Last month, Broward County traffic judges threw out 24,000 pending red-light camera tickets from various cities throughout the county. These fines would have totaled about $6.3 million. Residents had sued both the City of Fort Lauderdale and the City of Hollywood on the grounds that their ticketing programs were illegal because violations caught on video were being reviewed by representatives of the private company running the program rather than by police officers. The judges agreed and tossed the pending fines.
That was great for people who had been ticketed but hadn't yet forked over the payments. But what about the people who had already paid their $264 fines?
That question is about to be answered, because several Broward residents have filed lawsuits against individual cities to obtain refunds on fines already paid. These are class-actions lawsuits that could benefit anyone who has paid a red-light camera fine in the named municipalities in the past four years.
Fort Lauderdale attorney Gary Kollin represents five people who have filed suits against their home cities: Gary Ostrow in Fort Lauderdale, Cynthia O'Reilly in Davie, Fabienne Noailles in Hallandale Beach, Alex Bascones in Sunrise, and Paul Lazarus in Aventura.
Kollin is adamant that he will prevail in court: "Every government body, municipality, or county that collected monies for allegations of violating the red-light statute via citations have to refund that money," Kollin tells New Times. He says people who were ticketed in cities besides the five named in his suits could file additional lawsuits.
According to the suits, each of the defendant cities contracted with American Traffic Solutions, a private company based in Arizona, to run red-light-camera programs. Violations not only nicked the plaintiff's pocketbooks but caused them to be adjudicated guilty and lose points on their licenses, thus upping their insurance costs.
Floridians have been fighting red-light camera tickets since 2008, when they were first implemented. American Traffic Solutions claimed the cameras would reduce crashes at intersections. Cities stood to rake in millions of dollars of revenue from fines. ATS stood to receive a percentage of those monies.

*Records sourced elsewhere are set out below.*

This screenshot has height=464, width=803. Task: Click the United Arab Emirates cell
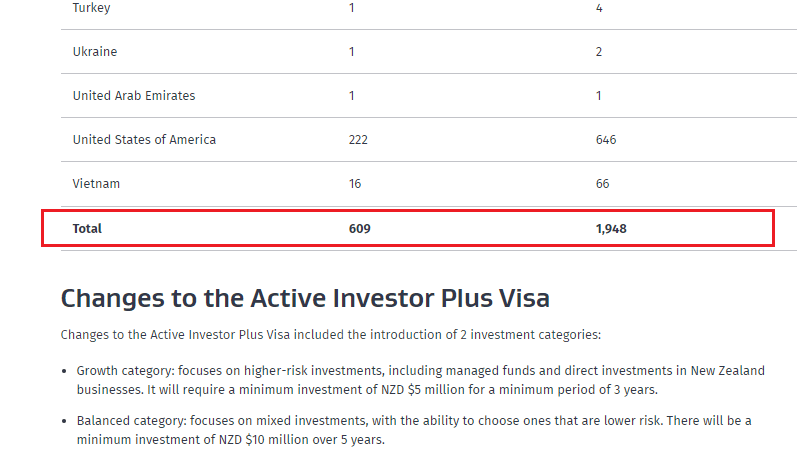(134, 96)
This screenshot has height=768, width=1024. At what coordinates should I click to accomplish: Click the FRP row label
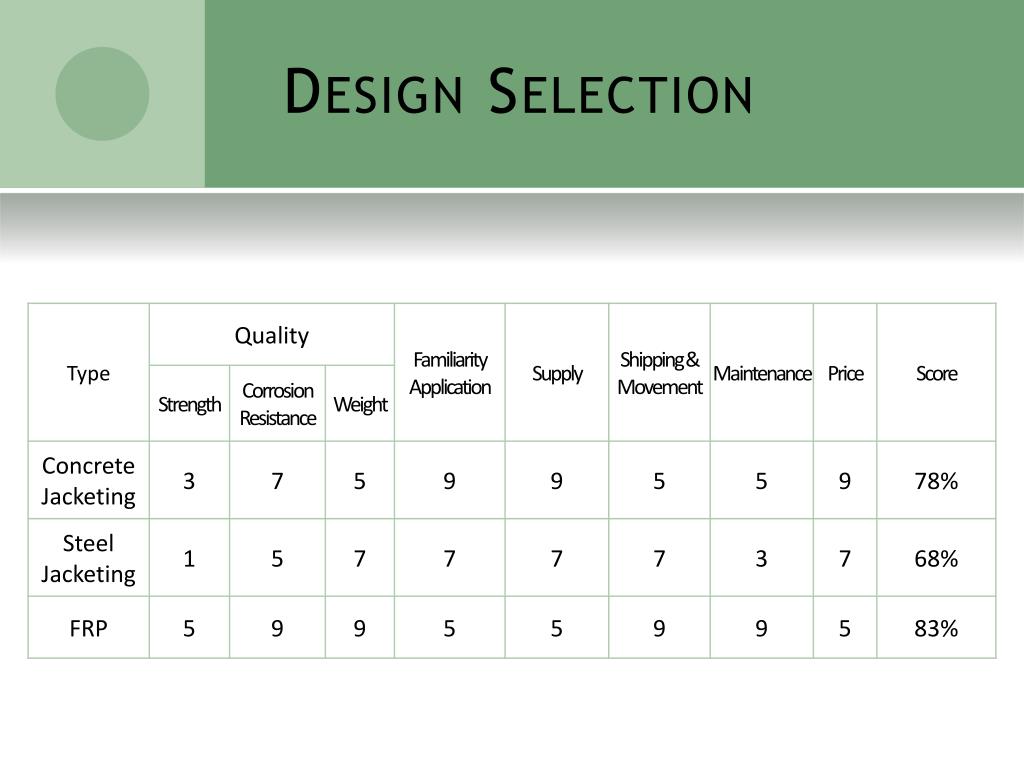(x=88, y=628)
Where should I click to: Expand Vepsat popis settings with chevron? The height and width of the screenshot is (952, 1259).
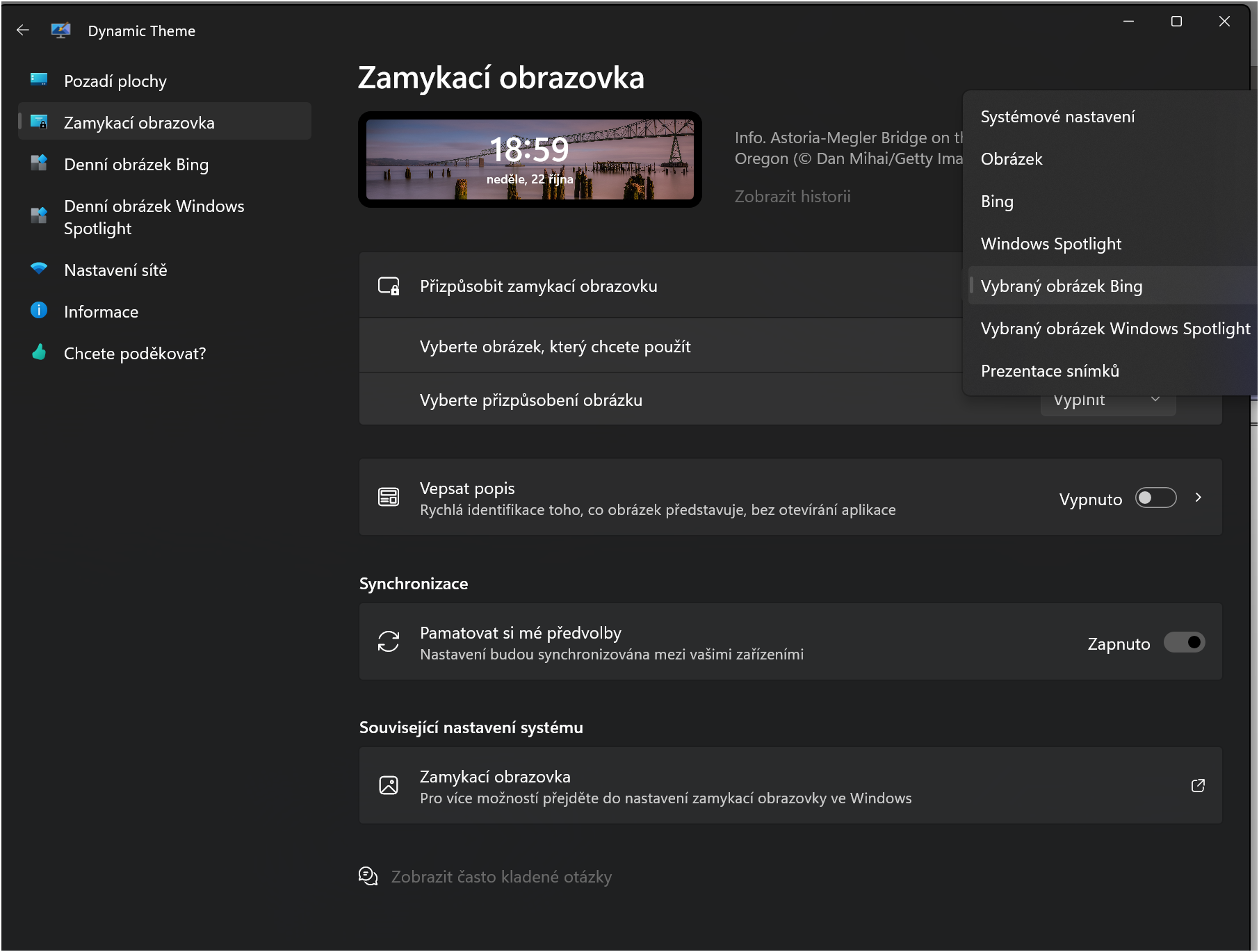click(1198, 498)
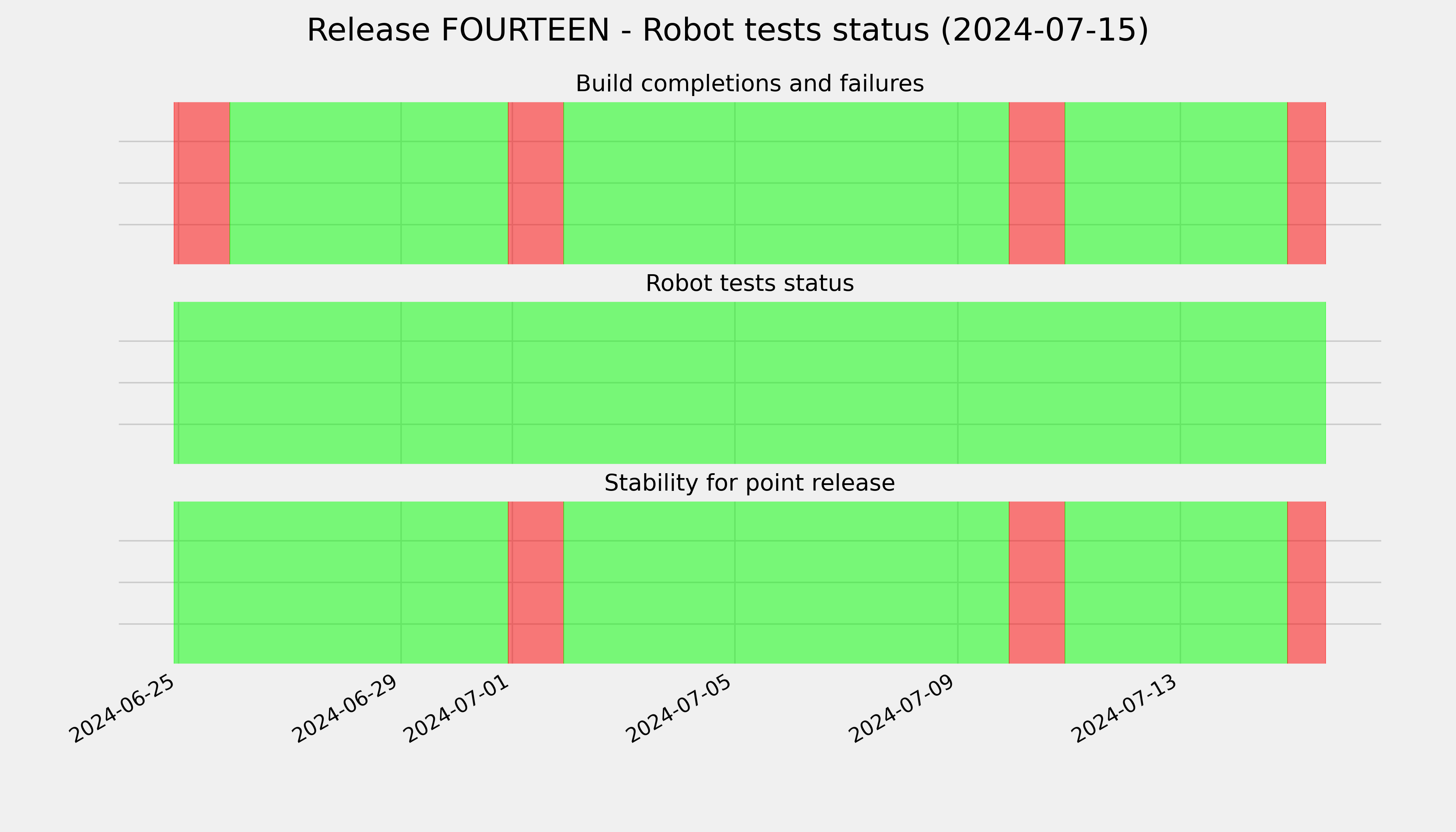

Critics of red-light-camera programs have long complained that they are just money grabs by cities and that accidents at intersections could be reduced by simply adjusting the timing of stoplights, making yellow lights last a few seconds longer to allow cars to clear intersections.
Still, individual municipalities began to contract with ATS separately, and initially, each municipality drew up its own ordinance on how the camera program would be enforced. Motorists sued on the grounds that traffic laws need to be uniform. In 2014, the state Supreme Court agreed and ruled that tickets issued prior to 2010 — when a state law was passed and superseded the local ordinances — were invalid.
Fort Lauderdale has suspended its red-light-camera program in the wake of last month's court ruling, according to Chaz Adams, the city's spokesperson. A Hollywood spokesperson has said the city has suspended its program too.
Of the four other cities besides Fort Lauderdale that Kollin is handling lawsuits against, it seems only Hallandale Beach has stopped its program, which it did last December, according to a police representative. But as of last Friday, Sunrise actually reintroduced its program after about a month's hiatus, according to the City Attorney's Office. Davie never stopped its program, says the city's police department. And neither has Aventura.
Under current state law, cities get $75 and the state gets $83 from each camera-generated ticket.
Some people who were ticketed between 2008 and 2010 filed class-action suits to get refunds of fines they'd paid. Some won settlements — but only a fraction of the fines they'd paid: $6.38 in one instance.
Kollin is not sure how many people might ultimately join his lawsuits — but paying refunds will surely hurt the cities' treasuries. Plus, they'll "still have to pay [ATS] for its processing services," says Kollin.
ATS is also facing a federal class-action lawsuit by two motorists who allege that the City of Hollywood illegally used ATS instead of actual police officers to determine red-light violations. The company provides red-light-camera services in more than 20 states across the country. It is also facing several class-action lawsuits in Missouri.
ATS could not be reached for comment.